Collect each line of the records below that contains the string "Open". Case counts.

■ DATA FOR THIS TASK ■
☆ ☆ ☆

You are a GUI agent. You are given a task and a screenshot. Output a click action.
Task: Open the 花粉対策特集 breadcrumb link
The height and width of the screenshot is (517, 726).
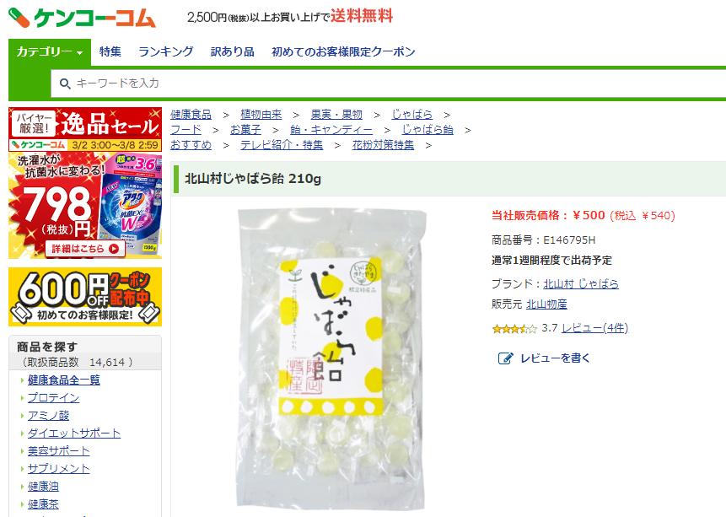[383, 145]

☆ ☆ ☆

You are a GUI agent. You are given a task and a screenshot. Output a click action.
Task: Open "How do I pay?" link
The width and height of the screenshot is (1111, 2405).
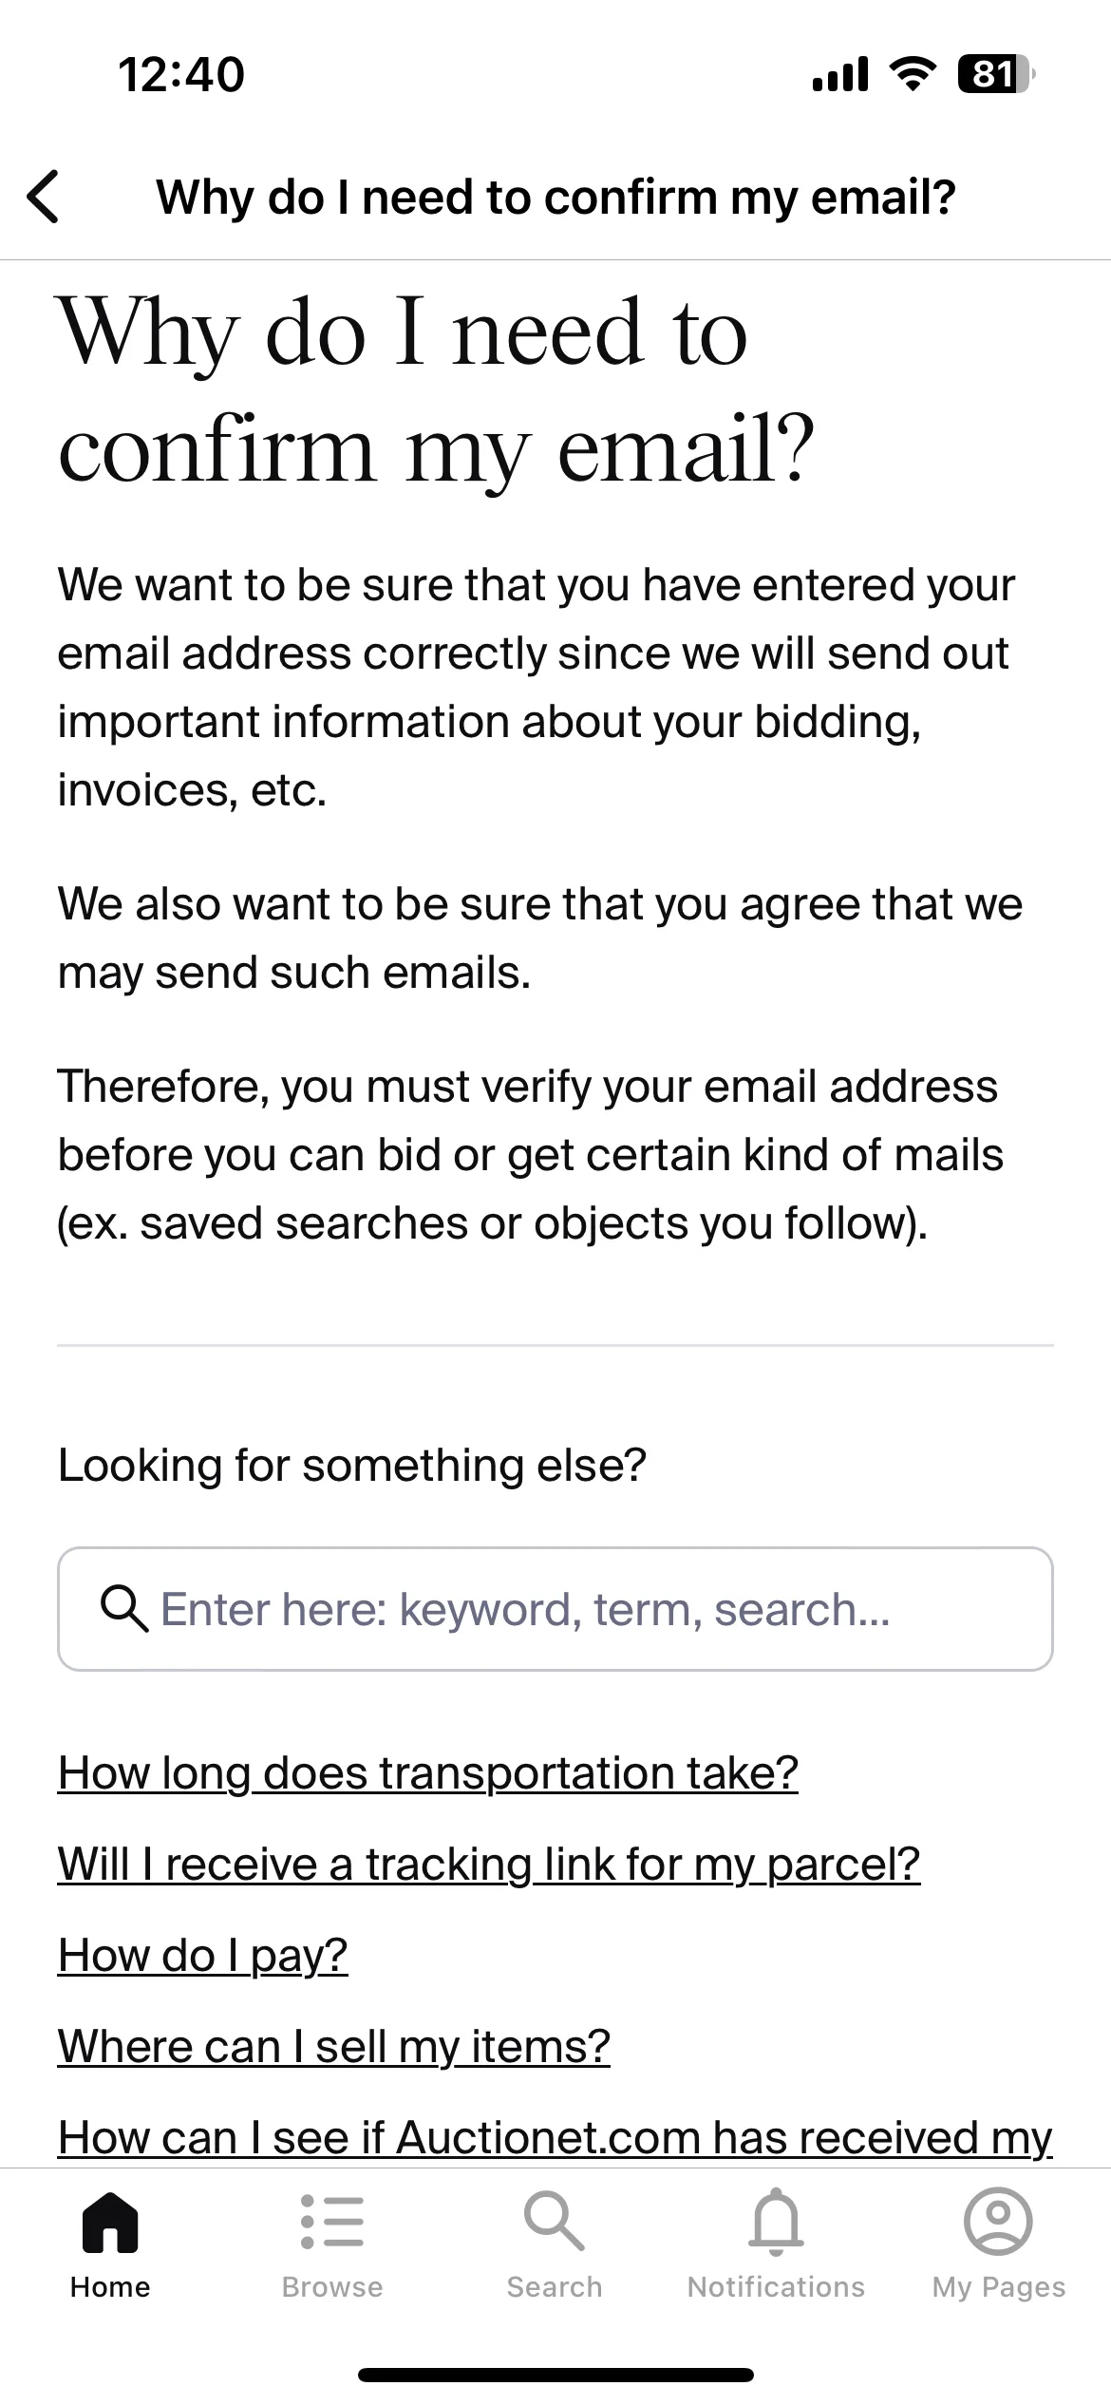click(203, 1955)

☆ ☆ ☆

■ SOLUTION FOR THIS TASK ■
Task: Open the 花粉対策特集 breadcrumb link
Task: Open "How do I pay?" link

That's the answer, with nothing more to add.